#### Saved data entries
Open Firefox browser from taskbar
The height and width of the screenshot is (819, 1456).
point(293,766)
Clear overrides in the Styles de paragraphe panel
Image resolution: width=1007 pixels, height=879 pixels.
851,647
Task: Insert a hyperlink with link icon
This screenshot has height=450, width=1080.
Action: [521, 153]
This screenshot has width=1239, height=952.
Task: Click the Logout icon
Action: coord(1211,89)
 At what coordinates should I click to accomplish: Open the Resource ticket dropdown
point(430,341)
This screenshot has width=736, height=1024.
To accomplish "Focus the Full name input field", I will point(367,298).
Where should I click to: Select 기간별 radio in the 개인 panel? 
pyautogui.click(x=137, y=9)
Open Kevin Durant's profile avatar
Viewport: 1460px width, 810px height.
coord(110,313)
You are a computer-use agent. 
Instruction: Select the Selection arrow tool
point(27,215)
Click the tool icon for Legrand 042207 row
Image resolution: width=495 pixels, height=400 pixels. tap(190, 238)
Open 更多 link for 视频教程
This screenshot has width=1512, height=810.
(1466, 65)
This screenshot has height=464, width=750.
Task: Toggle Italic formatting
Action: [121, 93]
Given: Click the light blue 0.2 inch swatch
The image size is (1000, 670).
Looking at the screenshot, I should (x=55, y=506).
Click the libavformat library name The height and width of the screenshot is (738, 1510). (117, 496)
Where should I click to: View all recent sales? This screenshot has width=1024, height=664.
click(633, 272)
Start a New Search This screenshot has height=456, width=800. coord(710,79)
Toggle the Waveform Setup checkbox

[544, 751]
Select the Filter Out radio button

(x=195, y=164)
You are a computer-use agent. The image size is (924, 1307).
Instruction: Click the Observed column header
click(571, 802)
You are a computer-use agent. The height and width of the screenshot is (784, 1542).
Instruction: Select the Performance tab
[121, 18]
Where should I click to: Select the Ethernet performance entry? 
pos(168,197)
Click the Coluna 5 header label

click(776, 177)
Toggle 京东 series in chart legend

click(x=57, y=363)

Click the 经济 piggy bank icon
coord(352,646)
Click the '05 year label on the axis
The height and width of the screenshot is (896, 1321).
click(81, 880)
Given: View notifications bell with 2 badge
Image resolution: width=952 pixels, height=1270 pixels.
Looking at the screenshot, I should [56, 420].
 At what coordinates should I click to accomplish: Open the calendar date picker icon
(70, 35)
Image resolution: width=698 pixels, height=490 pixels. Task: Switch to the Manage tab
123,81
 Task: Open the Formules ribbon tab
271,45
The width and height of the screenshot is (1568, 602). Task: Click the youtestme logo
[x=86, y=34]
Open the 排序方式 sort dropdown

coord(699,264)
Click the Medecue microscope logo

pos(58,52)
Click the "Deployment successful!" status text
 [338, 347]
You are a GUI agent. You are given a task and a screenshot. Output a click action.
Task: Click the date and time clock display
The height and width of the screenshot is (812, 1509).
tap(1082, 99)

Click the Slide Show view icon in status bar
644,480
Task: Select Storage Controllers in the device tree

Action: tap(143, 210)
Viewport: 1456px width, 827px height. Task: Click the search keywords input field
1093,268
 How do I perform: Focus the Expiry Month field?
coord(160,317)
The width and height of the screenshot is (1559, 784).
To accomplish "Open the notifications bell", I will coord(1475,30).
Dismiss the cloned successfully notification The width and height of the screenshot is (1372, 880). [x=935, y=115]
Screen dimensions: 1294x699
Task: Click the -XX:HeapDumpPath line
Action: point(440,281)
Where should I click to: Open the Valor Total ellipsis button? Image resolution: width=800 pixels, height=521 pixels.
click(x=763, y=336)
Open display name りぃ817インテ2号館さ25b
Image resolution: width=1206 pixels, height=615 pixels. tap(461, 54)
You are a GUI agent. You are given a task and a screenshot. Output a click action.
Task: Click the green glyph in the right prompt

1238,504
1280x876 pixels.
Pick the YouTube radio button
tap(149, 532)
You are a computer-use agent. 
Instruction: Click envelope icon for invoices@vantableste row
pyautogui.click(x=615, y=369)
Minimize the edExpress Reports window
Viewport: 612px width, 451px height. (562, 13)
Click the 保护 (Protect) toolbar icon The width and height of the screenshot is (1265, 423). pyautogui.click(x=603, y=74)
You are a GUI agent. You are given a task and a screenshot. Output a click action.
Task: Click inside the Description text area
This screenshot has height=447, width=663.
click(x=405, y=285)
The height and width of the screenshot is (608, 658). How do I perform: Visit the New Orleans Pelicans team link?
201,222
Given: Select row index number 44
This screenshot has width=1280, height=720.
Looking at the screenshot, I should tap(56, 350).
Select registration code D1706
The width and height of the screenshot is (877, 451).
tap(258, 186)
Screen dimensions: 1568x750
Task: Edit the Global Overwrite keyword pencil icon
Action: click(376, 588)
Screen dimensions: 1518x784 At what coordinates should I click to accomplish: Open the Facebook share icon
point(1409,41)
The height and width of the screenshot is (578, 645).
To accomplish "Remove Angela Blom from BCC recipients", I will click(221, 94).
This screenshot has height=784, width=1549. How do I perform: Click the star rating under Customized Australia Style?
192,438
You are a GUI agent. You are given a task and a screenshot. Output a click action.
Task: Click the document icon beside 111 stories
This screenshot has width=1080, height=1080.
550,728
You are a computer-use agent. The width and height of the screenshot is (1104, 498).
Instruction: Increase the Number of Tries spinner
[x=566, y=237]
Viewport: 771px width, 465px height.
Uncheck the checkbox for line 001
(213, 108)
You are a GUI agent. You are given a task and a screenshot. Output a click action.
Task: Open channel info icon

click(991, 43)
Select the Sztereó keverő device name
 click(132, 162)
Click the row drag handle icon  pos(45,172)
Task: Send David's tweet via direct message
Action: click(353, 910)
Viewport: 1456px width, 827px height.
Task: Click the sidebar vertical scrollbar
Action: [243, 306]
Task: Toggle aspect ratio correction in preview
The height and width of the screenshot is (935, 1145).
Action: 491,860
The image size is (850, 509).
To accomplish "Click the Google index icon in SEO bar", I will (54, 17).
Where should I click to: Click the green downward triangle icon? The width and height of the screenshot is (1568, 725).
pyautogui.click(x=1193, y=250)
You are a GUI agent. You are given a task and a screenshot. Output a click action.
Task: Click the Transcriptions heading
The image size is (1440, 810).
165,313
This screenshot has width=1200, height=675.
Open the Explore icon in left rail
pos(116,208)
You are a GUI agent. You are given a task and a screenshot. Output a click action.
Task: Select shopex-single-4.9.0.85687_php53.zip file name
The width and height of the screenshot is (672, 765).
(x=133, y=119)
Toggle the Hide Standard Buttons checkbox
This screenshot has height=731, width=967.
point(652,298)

#### Task prompt
All of the entries must be given again, word for word.

#### Solution to the problem
Open Firefox browser from taskbar
The height and width of the screenshot is (819, 1456).
point(293,766)
Clear overrides in the Styles de paragraphe panel
Image resolution: width=1007 pixels, height=879 pixels.
851,647
Task: Insert a hyperlink with link icon
This screenshot has height=450, width=1080.
Action: [521, 153]
This screenshot has width=1239, height=952.
Task: Click the Logout icon
Action: coord(1211,89)
 At what coordinates should I click to accomplish: Open the Resource ticket dropdown
point(430,341)
This screenshot has width=736, height=1024.
To accomplish "Focus the Full name input field", I will point(367,298).
Where should I click to: Select 기간별 radio in the 개인 panel? 
pyautogui.click(x=137, y=9)
Open Kevin Durant's profile avatar
Viewport: 1460px width, 810px height.
coord(110,313)
You are a computer-use agent. 
Instruction: Select the Selection arrow tool
point(27,215)
Click the tool icon for Legrand 042207 row
Image resolution: width=495 pixels, height=400 pixels. tap(190, 238)
Open 更多 link for 视频教程
This screenshot has width=1512, height=810.
(1466, 65)
This screenshot has height=464, width=750.
Task: Toggle Italic formatting
Action: [121, 93]
Given: Click the light blue 0.2 inch swatch
The image size is (1000, 670).
Looking at the screenshot, I should (x=55, y=506).
Click the libavformat library name The height and width of the screenshot is (738, 1510). (117, 496)
Where should I click to: View all recent sales? This screenshot has width=1024, height=664.
click(633, 272)
Start a New Search This screenshot has height=456, width=800. coord(710,79)
Toggle the Waveform Setup checkbox

[544, 751]
Select the Filter Out radio button

(x=195, y=164)
You are a computer-use agent. The image size is (924, 1307).
Instruction: Click the Observed column header
click(571, 802)
You are a computer-use agent. The height and width of the screenshot is (784, 1542).
Instruction: Select the Performance tab
[121, 18]
Where should I click to: Select the Ethernet performance entry? 
pos(168,197)
Click the Coluna 5 header label

click(776, 177)
Toggle 京东 series in chart legend

click(x=57, y=363)

Click the 经济 piggy bank icon
coord(352,646)
Click the '05 year label on the axis
The height and width of the screenshot is (896, 1321).
click(81, 880)
Given: View notifications bell with 2 badge
Image resolution: width=952 pixels, height=1270 pixels.
Looking at the screenshot, I should [56, 420].
 At what coordinates should I click to accomplish: Open the calendar date picker icon
(70, 35)
Image resolution: width=698 pixels, height=490 pixels. Task: Switch to the Manage tab
123,81
 Task: Open the Formules ribbon tab
271,45
The width and height of the screenshot is (1568, 602). Task: Click the youtestme logo
[x=86, y=34]
Open the 排序方式 sort dropdown

coord(699,264)
Click the Medecue microscope logo

pos(58,52)
Click the "Deployment successful!" status text
 [338, 347]
You are a GUI agent. You are given a task and a screenshot. Output a click action.
Task: Click the date and time clock display
The height and width of the screenshot is (812, 1509).
tap(1082, 99)

Click the Slide Show view icon in status bar
644,480
Task: Select Storage Controllers in the device tree

Action: tap(143, 210)
Viewport: 1456px width, 827px height. Task: Click the search keywords input field
1093,268
 How do I perform: Focus the Expiry Month field?
coord(160,317)
The width and height of the screenshot is (1559, 784).
To accomplish "Open the notifications bell", I will coord(1475,30).
Dismiss the cloned successfully notification The width and height of the screenshot is (1372, 880). [x=935, y=115]
Screen dimensions: 1294x699
Task: Click the -XX:HeapDumpPath line
Action: point(440,281)
Where should I click to: Open the Valor Total ellipsis button? Image resolution: width=800 pixels, height=521 pixels.
click(x=763, y=336)
Open display name りぃ817インテ2号館さ25b
Image resolution: width=1206 pixels, height=615 pixels. tap(461, 54)
You are a GUI agent. You are given a task and a screenshot. Output a click action.
Task: Click the green glyph in the right prompt

1238,504
1280x876 pixels.
Pick the YouTube radio button
tap(149, 532)
You are a computer-use agent. 
Instruction: Click envelope icon for invoices@vantableste row
pyautogui.click(x=615, y=369)
Minimize the edExpress Reports window
Viewport: 612px width, 451px height. (562, 13)
Click the 保护 (Protect) toolbar icon The width and height of the screenshot is (1265, 423). pyautogui.click(x=603, y=74)
You are a GUI agent. You are given a task and a screenshot. Output a click action.
Task: Click inside the Description text area
This screenshot has height=447, width=663.
click(x=405, y=285)
The height and width of the screenshot is (608, 658). How do I perform: Visit the New Orleans Pelicans team link?
201,222
Given: Select row index number 44
This screenshot has width=1280, height=720.
Looking at the screenshot, I should tap(56, 350).
Select registration code D1706
The width and height of the screenshot is (877, 451).
tap(258, 186)
Screen dimensions: 1568x750
Task: Edit the Global Overwrite keyword pencil icon
Action: click(376, 588)
Screen dimensions: 1518x784 At what coordinates should I click to accomplish: Open the Facebook share icon
point(1409,41)
The height and width of the screenshot is (578, 645).
To accomplish "Remove Angela Blom from BCC recipients", I will click(221, 94).
This screenshot has height=784, width=1549. How do I perform: Click the star rating under Customized Australia Style?
192,438
You are a GUI agent. You are given a task and a screenshot. Output a click action.
Task: Click the document icon beside 111 stories
This screenshot has width=1080, height=1080.
550,728
You are a computer-use agent. The width and height of the screenshot is (1104, 498).
Instruction: Increase the Number of Tries spinner
[x=566, y=237]
Viewport: 771px width, 465px height.
Uncheck the checkbox for line 001
(213, 108)
You are a GUI agent. You are given a task and a screenshot. Output a click action.
Task: Open channel info icon

click(991, 43)
Select the Sztereó keverő device name
 click(132, 162)
Click the row drag handle icon  pos(45,172)
Task: Send David's tweet via direct message
Action: click(353, 910)
Viewport: 1456px width, 827px height.
Task: Click the sidebar vertical scrollbar
Action: [243, 306]
Task: Toggle aspect ratio correction in preview
The height and width of the screenshot is (935, 1145).
Action: 491,860
The image size is (850, 509).
To accomplish "Click the Google index icon in SEO bar", I will (54, 17).
Where should I click to: Click the green downward triangle icon? The width and height of the screenshot is (1568, 725).
pyautogui.click(x=1193, y=250)
You are a GUI agent. You are given a task and a screenshot. Output a click action.
Task: Click the Transcriptions heading
The image size is (1440, 810).
165,313
This screenshot has width=1200, height=675.
Open the Explore icon in left rail
pos(116,208)
You are a GUI agent. You are given a task and a screenshot. Output a click action.
Task: Select shopex-single-4.9.0.85687_php53.zip file name
The width and height of the screenshot is (672, 765).
(x=133, y=119)
Toggle the Hide Standard Buttons checkbox
This screenshot has height=731, width=967.
point(652,298)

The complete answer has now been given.